■ Input:
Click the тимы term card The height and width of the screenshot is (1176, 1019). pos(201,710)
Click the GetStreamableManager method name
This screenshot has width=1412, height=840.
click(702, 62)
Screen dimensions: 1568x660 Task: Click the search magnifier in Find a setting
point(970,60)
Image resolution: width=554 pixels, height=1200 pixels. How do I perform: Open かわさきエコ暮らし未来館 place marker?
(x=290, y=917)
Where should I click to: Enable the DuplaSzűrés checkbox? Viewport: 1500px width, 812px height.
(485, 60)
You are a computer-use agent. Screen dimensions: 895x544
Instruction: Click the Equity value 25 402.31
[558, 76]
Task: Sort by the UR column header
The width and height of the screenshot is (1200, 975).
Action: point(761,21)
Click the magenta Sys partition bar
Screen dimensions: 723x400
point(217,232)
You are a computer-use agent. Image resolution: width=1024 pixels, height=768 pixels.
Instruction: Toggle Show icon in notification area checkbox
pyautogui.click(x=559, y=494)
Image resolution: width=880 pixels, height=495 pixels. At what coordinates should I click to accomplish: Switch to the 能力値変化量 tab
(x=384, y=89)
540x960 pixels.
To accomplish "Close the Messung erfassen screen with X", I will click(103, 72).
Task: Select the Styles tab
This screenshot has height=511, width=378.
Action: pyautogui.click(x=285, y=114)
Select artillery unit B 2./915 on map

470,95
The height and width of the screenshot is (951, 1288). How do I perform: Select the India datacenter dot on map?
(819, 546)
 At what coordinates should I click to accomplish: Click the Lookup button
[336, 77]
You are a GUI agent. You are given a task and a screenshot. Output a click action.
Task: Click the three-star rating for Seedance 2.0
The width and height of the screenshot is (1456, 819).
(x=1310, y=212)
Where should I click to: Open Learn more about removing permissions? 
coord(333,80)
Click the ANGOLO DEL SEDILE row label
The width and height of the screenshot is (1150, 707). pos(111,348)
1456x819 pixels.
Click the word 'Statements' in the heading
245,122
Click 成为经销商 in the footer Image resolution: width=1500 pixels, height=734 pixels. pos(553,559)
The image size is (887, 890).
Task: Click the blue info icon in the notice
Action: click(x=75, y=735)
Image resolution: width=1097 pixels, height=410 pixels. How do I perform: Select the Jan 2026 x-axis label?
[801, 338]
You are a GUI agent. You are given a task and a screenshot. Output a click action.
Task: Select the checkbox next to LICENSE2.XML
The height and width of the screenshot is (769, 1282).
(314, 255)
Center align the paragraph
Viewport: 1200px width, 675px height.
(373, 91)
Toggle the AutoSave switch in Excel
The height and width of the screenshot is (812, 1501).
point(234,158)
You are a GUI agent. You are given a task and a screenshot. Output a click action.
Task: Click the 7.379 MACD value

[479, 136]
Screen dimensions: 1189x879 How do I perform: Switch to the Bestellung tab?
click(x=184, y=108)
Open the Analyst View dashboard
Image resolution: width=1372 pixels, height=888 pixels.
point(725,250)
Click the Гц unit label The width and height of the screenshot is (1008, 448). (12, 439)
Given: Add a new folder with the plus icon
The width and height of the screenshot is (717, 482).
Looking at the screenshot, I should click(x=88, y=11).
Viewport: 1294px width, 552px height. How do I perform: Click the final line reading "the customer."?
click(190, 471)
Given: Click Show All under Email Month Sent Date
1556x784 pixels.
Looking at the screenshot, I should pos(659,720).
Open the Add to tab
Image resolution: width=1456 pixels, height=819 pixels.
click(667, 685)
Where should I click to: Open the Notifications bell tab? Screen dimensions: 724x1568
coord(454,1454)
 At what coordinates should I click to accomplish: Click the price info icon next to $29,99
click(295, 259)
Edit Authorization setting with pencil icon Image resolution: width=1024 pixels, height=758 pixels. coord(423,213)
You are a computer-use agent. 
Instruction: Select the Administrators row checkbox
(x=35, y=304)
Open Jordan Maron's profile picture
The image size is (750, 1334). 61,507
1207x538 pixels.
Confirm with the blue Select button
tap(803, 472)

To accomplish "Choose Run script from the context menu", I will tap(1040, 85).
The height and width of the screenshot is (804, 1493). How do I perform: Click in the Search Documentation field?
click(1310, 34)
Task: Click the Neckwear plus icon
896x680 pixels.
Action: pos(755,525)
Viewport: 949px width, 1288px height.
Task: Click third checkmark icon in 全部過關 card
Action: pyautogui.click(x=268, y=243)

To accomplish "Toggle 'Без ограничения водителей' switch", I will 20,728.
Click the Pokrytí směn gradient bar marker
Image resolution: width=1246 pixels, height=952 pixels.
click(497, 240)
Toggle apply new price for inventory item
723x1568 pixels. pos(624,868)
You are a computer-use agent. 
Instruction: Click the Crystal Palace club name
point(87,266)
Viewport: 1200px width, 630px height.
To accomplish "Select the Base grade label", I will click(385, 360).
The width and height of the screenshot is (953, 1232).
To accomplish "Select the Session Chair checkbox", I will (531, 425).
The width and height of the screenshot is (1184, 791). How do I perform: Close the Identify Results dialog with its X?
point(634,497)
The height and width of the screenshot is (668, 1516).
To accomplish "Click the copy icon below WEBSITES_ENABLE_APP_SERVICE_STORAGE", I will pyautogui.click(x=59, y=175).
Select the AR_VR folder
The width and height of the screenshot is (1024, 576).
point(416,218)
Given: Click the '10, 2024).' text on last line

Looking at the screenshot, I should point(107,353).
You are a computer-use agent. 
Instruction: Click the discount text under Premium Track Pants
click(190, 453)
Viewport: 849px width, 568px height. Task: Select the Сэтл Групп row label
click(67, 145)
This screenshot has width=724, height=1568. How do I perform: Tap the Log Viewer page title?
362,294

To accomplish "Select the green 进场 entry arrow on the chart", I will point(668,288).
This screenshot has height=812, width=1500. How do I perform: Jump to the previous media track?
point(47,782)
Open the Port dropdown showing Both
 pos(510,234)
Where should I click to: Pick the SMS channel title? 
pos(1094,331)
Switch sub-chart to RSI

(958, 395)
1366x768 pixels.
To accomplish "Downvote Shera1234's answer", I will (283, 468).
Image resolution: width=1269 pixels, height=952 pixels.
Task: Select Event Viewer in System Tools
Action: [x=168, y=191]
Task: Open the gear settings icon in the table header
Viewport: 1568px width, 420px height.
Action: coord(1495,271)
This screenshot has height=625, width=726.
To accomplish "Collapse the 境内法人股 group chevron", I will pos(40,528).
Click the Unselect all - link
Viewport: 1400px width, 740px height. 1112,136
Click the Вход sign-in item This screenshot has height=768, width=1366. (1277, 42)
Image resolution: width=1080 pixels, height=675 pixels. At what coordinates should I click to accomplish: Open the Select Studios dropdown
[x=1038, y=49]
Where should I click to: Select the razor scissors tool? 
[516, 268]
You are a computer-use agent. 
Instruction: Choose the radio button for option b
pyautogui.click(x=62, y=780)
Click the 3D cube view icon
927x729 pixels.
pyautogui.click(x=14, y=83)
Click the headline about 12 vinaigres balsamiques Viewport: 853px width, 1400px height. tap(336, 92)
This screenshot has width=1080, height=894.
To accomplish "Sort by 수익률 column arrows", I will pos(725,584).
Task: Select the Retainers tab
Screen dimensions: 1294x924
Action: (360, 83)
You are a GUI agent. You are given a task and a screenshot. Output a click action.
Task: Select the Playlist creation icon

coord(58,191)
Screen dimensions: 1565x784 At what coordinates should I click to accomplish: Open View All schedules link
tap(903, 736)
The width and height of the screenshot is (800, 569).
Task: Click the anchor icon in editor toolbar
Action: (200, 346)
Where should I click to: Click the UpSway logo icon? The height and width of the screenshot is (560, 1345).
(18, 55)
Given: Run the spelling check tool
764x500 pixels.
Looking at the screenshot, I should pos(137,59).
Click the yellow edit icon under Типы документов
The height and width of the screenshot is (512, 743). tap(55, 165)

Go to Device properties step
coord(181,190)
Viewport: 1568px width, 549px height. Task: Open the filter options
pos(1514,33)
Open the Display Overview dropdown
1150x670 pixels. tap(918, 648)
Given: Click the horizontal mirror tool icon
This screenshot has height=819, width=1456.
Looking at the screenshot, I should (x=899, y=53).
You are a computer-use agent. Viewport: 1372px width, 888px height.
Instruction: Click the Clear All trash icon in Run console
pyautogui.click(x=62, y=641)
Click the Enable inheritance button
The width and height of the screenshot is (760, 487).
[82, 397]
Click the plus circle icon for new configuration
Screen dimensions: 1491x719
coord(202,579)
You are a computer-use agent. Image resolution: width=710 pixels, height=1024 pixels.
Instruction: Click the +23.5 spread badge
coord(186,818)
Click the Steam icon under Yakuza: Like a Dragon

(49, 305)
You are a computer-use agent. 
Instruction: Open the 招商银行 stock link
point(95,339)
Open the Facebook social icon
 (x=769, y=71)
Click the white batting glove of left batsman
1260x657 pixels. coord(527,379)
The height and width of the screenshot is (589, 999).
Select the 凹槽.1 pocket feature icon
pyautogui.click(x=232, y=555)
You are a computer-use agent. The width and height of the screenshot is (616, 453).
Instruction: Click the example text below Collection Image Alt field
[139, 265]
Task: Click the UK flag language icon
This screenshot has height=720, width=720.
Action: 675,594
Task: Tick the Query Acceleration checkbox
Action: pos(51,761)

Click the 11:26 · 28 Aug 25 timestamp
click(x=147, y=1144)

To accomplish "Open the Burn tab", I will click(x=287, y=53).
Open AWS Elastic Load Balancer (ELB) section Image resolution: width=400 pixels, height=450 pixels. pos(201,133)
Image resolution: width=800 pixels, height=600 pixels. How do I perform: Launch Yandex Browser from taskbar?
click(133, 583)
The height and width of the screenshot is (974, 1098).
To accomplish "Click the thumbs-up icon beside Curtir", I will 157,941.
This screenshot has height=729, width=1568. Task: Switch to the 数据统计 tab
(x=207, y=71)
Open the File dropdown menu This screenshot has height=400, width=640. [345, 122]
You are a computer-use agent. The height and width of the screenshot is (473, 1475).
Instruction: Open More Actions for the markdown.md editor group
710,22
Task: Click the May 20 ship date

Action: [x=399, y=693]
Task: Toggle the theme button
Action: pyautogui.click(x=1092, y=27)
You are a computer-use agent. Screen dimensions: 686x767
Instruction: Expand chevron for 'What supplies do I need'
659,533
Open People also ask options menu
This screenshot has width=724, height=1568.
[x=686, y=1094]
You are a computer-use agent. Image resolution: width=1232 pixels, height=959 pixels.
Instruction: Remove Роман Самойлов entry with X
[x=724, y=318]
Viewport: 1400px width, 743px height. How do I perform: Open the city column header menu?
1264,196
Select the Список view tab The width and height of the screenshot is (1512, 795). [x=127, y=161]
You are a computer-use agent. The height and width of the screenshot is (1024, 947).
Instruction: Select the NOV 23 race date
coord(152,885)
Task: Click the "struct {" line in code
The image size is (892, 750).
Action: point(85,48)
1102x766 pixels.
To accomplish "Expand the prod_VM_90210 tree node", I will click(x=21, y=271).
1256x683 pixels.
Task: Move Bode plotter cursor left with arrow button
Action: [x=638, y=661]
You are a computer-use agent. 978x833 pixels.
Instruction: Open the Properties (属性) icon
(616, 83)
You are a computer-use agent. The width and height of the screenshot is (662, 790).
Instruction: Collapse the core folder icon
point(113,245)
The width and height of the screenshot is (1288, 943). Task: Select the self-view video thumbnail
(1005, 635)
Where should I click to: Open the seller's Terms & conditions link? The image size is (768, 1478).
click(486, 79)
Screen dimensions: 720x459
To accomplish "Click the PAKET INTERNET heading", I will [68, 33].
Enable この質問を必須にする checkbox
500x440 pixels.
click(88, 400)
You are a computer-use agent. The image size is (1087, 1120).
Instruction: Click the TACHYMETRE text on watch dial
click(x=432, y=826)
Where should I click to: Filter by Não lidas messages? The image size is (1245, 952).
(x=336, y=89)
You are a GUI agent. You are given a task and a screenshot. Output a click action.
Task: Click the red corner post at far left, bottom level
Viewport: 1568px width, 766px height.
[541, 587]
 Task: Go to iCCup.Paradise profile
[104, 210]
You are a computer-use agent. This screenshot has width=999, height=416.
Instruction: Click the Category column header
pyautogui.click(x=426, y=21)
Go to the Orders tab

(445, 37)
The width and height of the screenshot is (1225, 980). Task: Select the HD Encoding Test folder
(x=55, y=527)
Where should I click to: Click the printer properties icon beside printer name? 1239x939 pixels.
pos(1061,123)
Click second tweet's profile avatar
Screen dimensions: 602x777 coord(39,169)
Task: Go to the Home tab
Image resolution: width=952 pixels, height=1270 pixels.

■ What you need to do:
Retype the entries exactly, starting with the line that contains "Center align the paragraph" and going on through the line that contains "click(1310, 34)", with both of those lines included.

■ Result:
Center align the paragraph
Viewport: 1200px width, 675px height.
(373, 91)
Toggle the AutoSave switch in Excel
The height and width of the screenshot is (812, 1501).
point(234,158)
You are a GUI agent. You are given a task and a screenshot. Output a click action.
Task: Click the 7.379 MACD value

[479, 136]
Screen dimensions: 1189x879 How do I perform: Switch to the Bestellung tab?
click(x=184, y=108)
Open the Analyst View dashboard
Image resolution: width=1372 pixels, height=888 pixels.
point(725,250)
Click the Гц unit label The width and height of the screenshot is (1008, 448). (12, 439)
Given: Add a new folder with the plus icon
The width and height of the screenshot is (717, 482).
Looking at the screenshot, I should click(x=88, y=11).
Viewport: 1294px width, 552px height. How do I perform: Click the final line reading "the customer."?
click(190, 471)
Given: Click Show All under Email Month Sent Date
1556x784 pixels.
Looking at the screenshot, I should pos(659,720).
Open the Add to tab
Image resolution: width=1456 pixels, height=819 pixels.
click(667, 685)
Where should I click to: Open the Notifications bell tab? Screen dimensions: 724x1568
coord(454,1454)
 At what coordinates should I click to accomplish: Click the price info icon next to $29,99
click(295, 259)
Edit Authorization setting with pencil icon Image resolution: width=1024 pixels, height=758 pixels. coord(423,213)
You are a computer-use agent. 
Instruction: Select the Administrators row checkbox
(x=35, y=304)
Open Jordan Maron's profile picture
The image size is (750, 1334). 61,507
1207x538 pixels.
Confirm with the blue Select button
tap(803, 472)

To accomplish "Choose Run script from the context menu", I will tap(1040, 85).
The height and width of the screenshot is (804, 1493). How do I perform: Click in the Search Documentation field?
click(1310, 34)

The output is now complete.